### In this notebook, we look at how to use text analysis techniques and the Naive Bayes algorithm to detect spam messages

In [19]:
import pandas as pd
from sklearn.model_selection import train_test_split
from sklearn.feature_extraction.text import CountVectorizer
from sklearn.naive_bayes import MultinomialNB
from sklearn.metrics import accuracy_score, precision_score, recall_score, f1_score

### 1- Import and preprocess data

The dataset comes from the UCI Machine Learning repository: https://archive.ics.uci.edu/ml/datasets/SMS+Spam+Collection 

In [6]:
df = pd.read_table('smsspamcollection/SMSSpamCollection', sep='\t', header=None)
df.columns = ['label', 'sms_message']
df.head()

Unnamed: 0,label,sms_message
0,ham,"Go until jurong point, crazy.. Available only ..."
1,ham,Ok lar... Joking wif u oni...
2,spam,Free entry in 2 a wkly comp to win FA Cup fina...
3,ham,U dun say so early hor... U c already then say...
4,ham,"Nah I don't think he goes to usf, he lives aro..."


In [7]:
df['label'] = df.label.map({'spam': 1, 'ham':0})
df.label.value_counts()

0    4825
1     747
Name: label, dtype: int64

In [39]:
X_train, X_test, y_train, y_test = train_test_split(df['sms_message'], 
                                                    df['label'], 
                                                    random_state=1, test_size=0.2)
print('Number of rows in the training set: {}'.format(X_train.shape[0]))
print('Number of rows in the test set: {}'.format(X_test.shape[0]))

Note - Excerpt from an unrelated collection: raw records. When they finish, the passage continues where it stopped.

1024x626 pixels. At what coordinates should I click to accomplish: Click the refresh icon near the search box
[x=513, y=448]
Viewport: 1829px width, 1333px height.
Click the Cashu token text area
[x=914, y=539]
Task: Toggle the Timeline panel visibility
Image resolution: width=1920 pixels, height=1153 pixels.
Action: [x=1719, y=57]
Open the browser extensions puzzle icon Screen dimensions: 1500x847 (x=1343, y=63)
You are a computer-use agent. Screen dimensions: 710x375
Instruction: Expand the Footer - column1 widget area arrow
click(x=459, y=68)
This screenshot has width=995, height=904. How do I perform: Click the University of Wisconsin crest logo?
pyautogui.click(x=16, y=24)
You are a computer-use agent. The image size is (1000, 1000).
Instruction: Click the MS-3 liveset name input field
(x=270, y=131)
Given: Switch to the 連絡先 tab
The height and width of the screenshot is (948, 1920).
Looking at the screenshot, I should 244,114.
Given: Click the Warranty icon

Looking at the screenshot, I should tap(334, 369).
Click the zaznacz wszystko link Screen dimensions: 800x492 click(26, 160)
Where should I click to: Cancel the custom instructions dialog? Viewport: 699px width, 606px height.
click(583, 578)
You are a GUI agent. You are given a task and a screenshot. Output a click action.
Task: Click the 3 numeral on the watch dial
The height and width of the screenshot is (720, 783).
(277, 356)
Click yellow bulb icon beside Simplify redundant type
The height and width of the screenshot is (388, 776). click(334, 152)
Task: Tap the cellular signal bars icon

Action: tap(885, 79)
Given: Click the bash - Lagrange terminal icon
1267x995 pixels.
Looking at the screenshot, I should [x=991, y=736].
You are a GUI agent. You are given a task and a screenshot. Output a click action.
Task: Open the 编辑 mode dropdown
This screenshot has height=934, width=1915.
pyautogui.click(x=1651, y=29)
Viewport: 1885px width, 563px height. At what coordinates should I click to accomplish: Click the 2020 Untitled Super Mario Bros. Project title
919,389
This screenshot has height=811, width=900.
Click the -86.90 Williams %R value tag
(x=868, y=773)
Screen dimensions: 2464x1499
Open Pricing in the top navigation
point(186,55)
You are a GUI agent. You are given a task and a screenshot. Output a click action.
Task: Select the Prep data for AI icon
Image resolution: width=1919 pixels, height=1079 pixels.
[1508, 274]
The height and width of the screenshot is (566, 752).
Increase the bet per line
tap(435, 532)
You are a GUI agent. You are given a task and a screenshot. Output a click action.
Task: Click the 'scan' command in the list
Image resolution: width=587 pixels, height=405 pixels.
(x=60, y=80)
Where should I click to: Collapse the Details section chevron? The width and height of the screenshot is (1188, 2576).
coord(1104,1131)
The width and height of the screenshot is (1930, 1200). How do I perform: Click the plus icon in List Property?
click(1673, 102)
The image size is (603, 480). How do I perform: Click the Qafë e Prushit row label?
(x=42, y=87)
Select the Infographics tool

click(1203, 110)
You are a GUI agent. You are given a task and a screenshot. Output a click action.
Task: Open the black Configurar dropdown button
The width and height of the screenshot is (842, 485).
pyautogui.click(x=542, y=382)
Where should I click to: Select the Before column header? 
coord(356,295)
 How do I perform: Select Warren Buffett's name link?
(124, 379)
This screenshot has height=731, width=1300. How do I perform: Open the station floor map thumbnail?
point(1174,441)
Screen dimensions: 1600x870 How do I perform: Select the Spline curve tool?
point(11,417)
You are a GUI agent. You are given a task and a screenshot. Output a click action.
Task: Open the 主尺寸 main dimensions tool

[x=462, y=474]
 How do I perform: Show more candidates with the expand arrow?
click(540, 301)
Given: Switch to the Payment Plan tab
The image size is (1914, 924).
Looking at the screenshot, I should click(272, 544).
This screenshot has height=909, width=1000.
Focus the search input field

Number of rows in the training set: 4457
Number of rows in the test set: 1115


### 2 - Define Bag of Words ###
Here we use sklearn [CountVectorizer method](http://scikit-learn.org/stable/modules/generated/sklearn.feature_extraction.text.CountVectorizer.html#sklearn.feature_extraction.text.CountVectorizer) to create Bag of Words. 

In [40]:
count_vector = CountVectorizer()

# Fit the training data and then return the matrix (+ vocabulary for the train set)
training_data = count_vector.fit_transform(X_train)

# Transform testing data and return the matrix
testing_data = count_vector.transform(X_test)

### 3 - Apply Naive Bayes model

Apply multinomial Naive Bayes algorithm, to account for discrete features (word counts)

In [41]:
naive_bayes = MultinomialNB(alpha=1.)
naive_bayes.fit(training_data.toarray(), y_train)

MultinomialNB()

In [42]:
predictions = naive_bayes.predict(testing_data.toarray())

##### To evaluate performance, given the strong class imbalance, we use the **F1 score** (weighted average of precision and recall)

In [43]:
print('Accuracy score: ', format(accuracy_score(y_test, predictions)))
print('Precision score: ', format(precision_score(y_test, predictions)))
print('Recall score: ', format(recall_score(y_test, predictions)))
print(' ')
print('F1 score: ', format(f1_score(y_test, predictions)))

Accuracy score:  0.9901345291479821
Precision score:  0.9788732394366197
Recall score:  0.9455782312925171
 
F1 score:  0.9619377162629758


Disclaimer: Notebook is based on exercises of the Natural Language Processing Udacity Nanodegree.